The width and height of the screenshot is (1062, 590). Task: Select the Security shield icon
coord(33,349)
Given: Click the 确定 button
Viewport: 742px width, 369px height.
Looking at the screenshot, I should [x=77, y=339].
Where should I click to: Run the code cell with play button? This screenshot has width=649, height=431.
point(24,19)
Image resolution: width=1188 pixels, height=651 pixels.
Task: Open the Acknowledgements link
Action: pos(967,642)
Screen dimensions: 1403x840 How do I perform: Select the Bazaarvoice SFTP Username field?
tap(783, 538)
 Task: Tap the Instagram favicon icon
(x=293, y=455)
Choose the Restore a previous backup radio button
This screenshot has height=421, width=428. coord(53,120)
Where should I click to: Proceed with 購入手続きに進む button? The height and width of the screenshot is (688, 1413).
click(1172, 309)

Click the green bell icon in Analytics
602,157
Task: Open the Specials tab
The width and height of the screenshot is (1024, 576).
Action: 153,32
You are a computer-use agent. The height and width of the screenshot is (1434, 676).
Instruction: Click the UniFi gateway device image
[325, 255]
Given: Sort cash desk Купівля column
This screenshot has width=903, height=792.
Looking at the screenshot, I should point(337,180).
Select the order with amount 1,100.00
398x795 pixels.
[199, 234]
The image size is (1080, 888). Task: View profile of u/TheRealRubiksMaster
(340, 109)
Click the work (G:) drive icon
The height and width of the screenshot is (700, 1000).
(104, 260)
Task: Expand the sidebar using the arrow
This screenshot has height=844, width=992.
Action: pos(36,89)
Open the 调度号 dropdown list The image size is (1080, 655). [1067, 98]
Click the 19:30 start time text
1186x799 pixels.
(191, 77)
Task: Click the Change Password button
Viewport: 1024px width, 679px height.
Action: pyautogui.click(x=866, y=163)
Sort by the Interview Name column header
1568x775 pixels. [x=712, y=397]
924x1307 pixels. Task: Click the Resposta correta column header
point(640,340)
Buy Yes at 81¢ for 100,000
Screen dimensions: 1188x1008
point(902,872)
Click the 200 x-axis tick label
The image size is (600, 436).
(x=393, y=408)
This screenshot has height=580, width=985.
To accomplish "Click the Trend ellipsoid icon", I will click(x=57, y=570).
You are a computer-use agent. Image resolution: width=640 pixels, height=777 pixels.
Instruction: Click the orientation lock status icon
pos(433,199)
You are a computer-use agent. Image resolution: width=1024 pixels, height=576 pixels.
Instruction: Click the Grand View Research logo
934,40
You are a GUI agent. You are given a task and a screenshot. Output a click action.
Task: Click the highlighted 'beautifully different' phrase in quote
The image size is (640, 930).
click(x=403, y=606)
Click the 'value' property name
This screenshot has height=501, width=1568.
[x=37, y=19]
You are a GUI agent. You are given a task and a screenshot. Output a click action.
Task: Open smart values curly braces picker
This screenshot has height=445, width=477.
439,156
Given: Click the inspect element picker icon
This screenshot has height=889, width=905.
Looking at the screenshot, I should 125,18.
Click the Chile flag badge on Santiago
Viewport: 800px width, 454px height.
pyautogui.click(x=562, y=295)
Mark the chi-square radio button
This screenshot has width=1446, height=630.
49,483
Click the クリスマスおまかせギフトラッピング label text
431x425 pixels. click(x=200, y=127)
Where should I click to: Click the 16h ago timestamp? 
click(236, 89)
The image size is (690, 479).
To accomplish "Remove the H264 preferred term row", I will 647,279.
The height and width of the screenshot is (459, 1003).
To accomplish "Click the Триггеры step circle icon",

Exercise requirements: Exactly as they appear above, give the entries again.

Written solution:
The width and height of the screenshot is (1062, 590). Task: Select the Security shield icon
coord(33,349)
Given: Click the 确定 button
Viewport: 742px width, 369px height.
Looking at the screenshot, I should [x=77, y=339].
Where should I click to: Run the code cell with play button? This screenshot has width=649, height=431.
point(24,19)
Image resolution: width=1188 pixels, height=651 pixels.
Task: Open the Acknowledgements link
Action: pos(967,642)
Screen dimensions: 1403x840 How do I perform: Select the Bazaarvoice SFTP Username field?
tap(783, 538)
 Task: Tap the Instagram favicon icon
(x=293, y=455)
Choose the Restore a previous backup radio button
This screenshot has height=421, width=428. coord(53,120)
Where should I click to: Proceed with 購入手続きに進む button? The height and width of the screenshot is (688, 1413).
click(1172, 309)

Click the green bell icon in Analytics
602,157
Task: Open the Specials tab
The width and height of the screenshot is (1024, 576).
Action: 153,32
You are a computer-use agent. The height and width of the screenshot is (1434, 676).
Instruction: Click the UniFi gateway device image
[325, 255]
Given: Sort cash desk Купівля column
This screenshot has width=903, height=792.
Looking at the screenshot, I should point(337,180).
Select the order with amount 1,100.00
398x795 pixels.
[199, 234]
The image size is (1080, 888). Task: View profile of u/TheRealRubiksMaster
(340, 109)
Click the work (G:) drive icon
The height and width of the screenshot is (700, 1000).
(104, 260)
Task: Expand the sidebar using the arrow
This screenshot has height=844, width=992.
Action: pos(36,89)
Open the 调度号 dropdown list The image size is (1080, 655). [1067, 98]
Click the 19:30 start time text
1186x799 pixels.
(191, 77)
Task: Click the Change Password button
Viewport: 1024px width, 679px height.
Action: pyautogui.click(x=866, y=163)
Sort by the Interview Name column header
1568x775 pixels. [x=712, y=397]
924x1307 pixels. Task: Click the Resposta correta column header
point(640,340)
Buy Yes at 81¢ for 100,000
Screen dimensions: 1188x1008
point(902,872)
Click the 200 x-axis tick label
The image size is (600, 436).
(x=393, y=408)
This screenshot has height=580, width=985.
To accomplish "Click the Trend ellipsoid icon", I will click(x=57, y=570).
You are a computer-use agent. Image resolution: width=640 pixels, height=777 pixels.
Instruction: Click the orientation lock status icon
pos(433,199)
You are a computer-use agent. Image resolution: width=1024 pixels, height=576 pixels.
Instruction: Click the Grand View Research logo
934,40
You are a GUI agent. You are given a task and a screenshot. Output a click action.
Task: Click the highlighted 'beautifully different' phrase in quote
The image size is (640, 930).
click(x=403, y=606)
Click the 'value' property name
This screenshot has height=501, width=1568.
[x=37, y=19]
You are a GUI agent. You are given a task and a screenshot. Output a click action.
Task: Open smart values curly braces picker
This screenshot has height=445, width=477.
439,156
Given: Click the inspect element picker icon
This screenshot has height=889, width=905.
Looking at the screenshot, I should 125,18.
Click the Chile flag badge on Santiago
Viewport: 800px width, 454px height.
pyautogui.click(x=562, y=295)
Mark the chi-square radio button
This screenshot has width=1446, height=630.
49,483
Click the クリスマスおまかせギフトラッピング label text
431x425 pixels. click(x=200, y=127)
Where should I click to: Click the 16h ago timestamp? 
click(236, 89)
The image size is (690, 479).
To accomplish "Remove the H264 preferred term row", I will 647,279.
The height and width of the screenshot is (459, 1003).
To accomplish "Click the Триггеры step circle icon",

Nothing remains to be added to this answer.